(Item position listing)
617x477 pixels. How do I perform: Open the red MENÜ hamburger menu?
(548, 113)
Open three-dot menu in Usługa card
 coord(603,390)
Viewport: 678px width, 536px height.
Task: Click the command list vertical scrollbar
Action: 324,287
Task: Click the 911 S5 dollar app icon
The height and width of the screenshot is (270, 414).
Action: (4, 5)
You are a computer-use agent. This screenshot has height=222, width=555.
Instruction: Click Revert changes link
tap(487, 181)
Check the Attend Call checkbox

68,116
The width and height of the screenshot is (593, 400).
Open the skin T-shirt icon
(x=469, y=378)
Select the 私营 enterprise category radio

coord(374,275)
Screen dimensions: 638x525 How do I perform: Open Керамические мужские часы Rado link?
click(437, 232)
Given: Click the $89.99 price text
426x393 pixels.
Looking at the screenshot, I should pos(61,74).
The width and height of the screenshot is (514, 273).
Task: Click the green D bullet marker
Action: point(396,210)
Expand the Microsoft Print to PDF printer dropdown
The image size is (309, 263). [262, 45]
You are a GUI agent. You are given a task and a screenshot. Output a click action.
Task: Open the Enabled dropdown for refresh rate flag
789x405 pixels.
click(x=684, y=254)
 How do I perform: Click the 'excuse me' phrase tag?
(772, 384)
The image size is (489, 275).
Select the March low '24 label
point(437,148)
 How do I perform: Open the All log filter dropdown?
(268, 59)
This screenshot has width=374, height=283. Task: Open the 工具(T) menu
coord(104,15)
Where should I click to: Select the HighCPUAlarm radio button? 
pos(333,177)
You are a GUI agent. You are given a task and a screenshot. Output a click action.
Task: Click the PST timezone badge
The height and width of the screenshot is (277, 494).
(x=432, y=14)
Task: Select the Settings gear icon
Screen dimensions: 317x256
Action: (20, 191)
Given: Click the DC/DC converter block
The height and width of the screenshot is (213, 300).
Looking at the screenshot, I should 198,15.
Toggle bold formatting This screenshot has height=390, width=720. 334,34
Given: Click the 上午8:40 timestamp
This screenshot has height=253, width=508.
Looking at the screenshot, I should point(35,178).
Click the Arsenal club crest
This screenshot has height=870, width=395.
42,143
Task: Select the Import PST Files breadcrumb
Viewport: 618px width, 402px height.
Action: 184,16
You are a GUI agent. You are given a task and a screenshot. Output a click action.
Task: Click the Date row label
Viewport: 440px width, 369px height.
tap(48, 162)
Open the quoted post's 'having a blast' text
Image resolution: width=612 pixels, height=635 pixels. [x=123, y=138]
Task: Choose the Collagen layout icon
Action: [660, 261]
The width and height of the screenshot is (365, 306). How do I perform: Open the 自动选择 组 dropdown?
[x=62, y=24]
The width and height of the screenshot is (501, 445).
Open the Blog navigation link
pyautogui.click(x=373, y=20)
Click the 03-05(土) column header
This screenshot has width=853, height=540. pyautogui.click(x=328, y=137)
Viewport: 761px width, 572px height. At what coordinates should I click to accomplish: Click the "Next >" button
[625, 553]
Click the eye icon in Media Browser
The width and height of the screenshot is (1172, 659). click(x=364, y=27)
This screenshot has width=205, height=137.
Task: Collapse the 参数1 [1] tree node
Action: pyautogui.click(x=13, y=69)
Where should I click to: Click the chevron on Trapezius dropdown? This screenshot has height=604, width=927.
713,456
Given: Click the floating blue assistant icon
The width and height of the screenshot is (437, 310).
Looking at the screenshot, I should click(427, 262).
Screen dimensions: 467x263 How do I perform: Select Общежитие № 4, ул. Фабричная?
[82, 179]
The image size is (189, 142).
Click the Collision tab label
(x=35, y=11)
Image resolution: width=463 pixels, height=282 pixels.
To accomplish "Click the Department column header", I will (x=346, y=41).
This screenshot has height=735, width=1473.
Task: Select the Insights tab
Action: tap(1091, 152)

> [Task instructions]:
Count the lines in the listing above that contain the string "radio", treating uppercase and lowercase as different. Reply with the number only.

> [Solution to this problem]:
2